Rita menurut apa yang pak Kardi katakan, ia dibantu istrinya memapah Andi ke kamar, setelah membaringkan Andi di ranjang, sepasang suami istri itu meninggalkan mereka.
Didalam kamar yang berukuran dua kali dua meter itu Rita merasa bingung harus berbuat apa, dalam kamar itu hanya ada satu ranjang kecil dan karpet sebagai alas lantai.
Tak mungkin ia tidur di lantai, tapi lebih mustahil lagi kalau ia harus satu ranjang dengan Andi.
Suasana terbalik dirasakan oleh Andi, ia sangat puas karena ia merasa bahwa pengorbanannya yang harus merasakan sakit berbuah manis, ahirnya ia mendapat kesempatan emas untuk merebut hati Rita.
Beberapa saat kemudian Andi pura-pura bermipi dari pingsannya, dengan segera ia berpura-pura merintih.
Reni yang tertidur dipojok ruangan itu kaget mendengar rintih kesakitan Andi, dan secara reflek memegang tanganny.
"Andi..... kamu kesakitan, maaf karena saya kamu jadi begini".
"Khaira....maaf maafkan aku".
"Pasti Khaira memaafkan kamu, dia sangat mencintai kamu Andi".
"Khaira...maaf, aku mencintai wanita lain maaf".
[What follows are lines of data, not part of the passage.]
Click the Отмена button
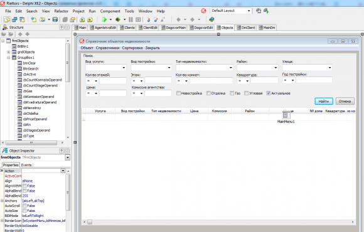The width and height of the screenshot is (364, 232). (345, 101)
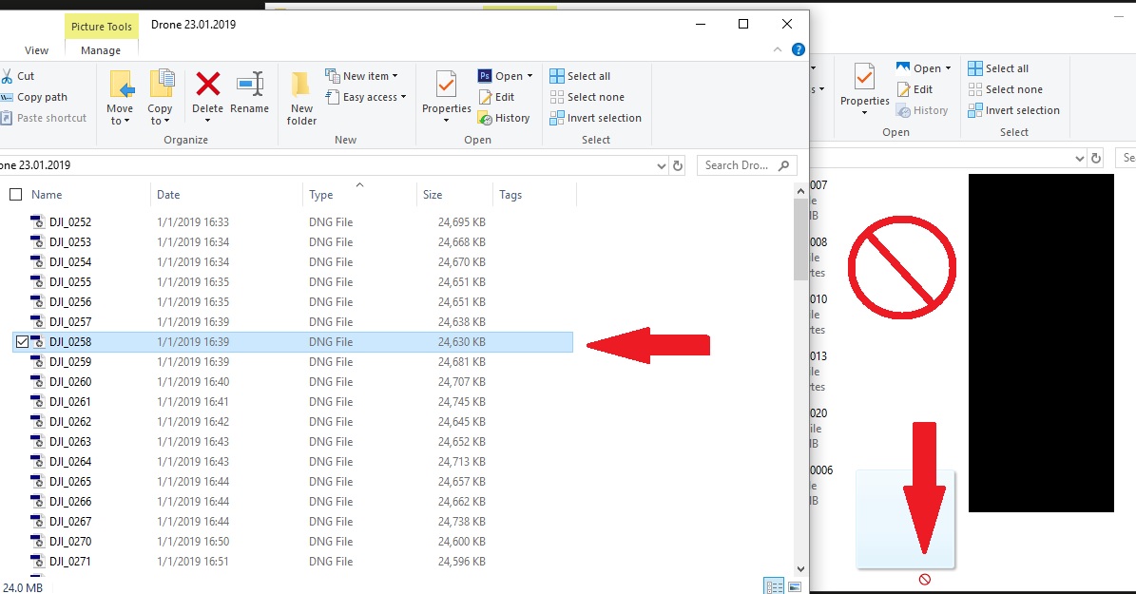The height and width of the screenshot is (594, 1136).
Task: Click inside the Search Drone box
Action: click(741, 164)
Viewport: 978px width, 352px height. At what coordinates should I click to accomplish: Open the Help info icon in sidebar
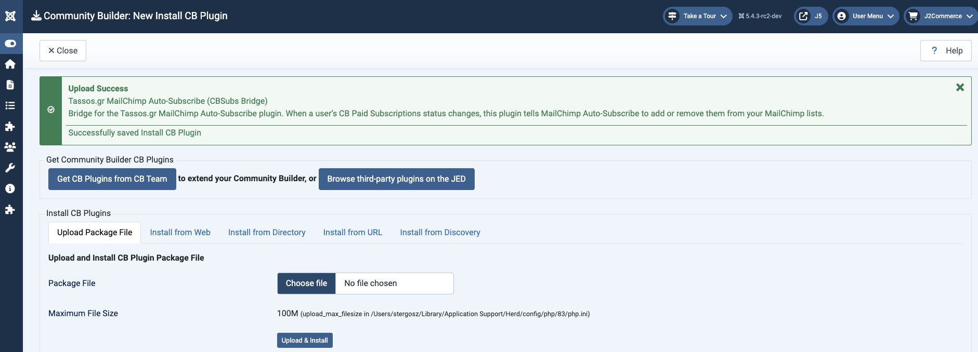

Reni terkejut mendengar pernyataan Andi, jika saja Andi dalam keadaan sadar dan tidak terluka, pasti ia akan menampar laki-laki itu dengan sangat keras, karena sudah berani menipu anaknya, apa lagi keadaan Andi saat ini juga demi melindungi dirinya.
Rita merasa sangat marah, ia ingin segera memberi pelajaran pada Andi, segera setelah ia sembuh ia pasti akan memecatnya tanpa ampun.
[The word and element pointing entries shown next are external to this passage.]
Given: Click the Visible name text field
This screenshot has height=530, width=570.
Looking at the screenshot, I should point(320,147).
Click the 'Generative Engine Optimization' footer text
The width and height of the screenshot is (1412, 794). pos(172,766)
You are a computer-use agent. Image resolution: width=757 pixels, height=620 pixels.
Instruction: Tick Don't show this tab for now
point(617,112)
Rita berada dalan dilema sampai tanpa sadar ia menggenggam dengan keras tangan Andi, yang seketika berpura-pura kesakitan.
"Au....sakit, ada apa mbak?" tanya Andi pura-pura bego.
"Ga kok, bukan apa apa, kamu lanjutkan saja istirahatmu" jawab Reni sambil membuang muka.
"Mbak silahkan mbak tidur di ranjang, biar aku tidur di lantai, mbak kan capek".
"Sudahlah ga masalah kok, kamu istirahat lagi aja biar cepat pulih" jawab Rita sambil melepaskan genggamannya pada Andi.
Ia kemudian kembali ke tempatnya semula, untuk beristirahat.
Tanpa Reni sadari keadaannya yang hanya memakai atasan you can see karena blazernya ia gunakan untuk menutup kaki jenjangnya, membuat mata liar Andi tak henti memandanginya, otak bulusnyapun.kembali bergerilya.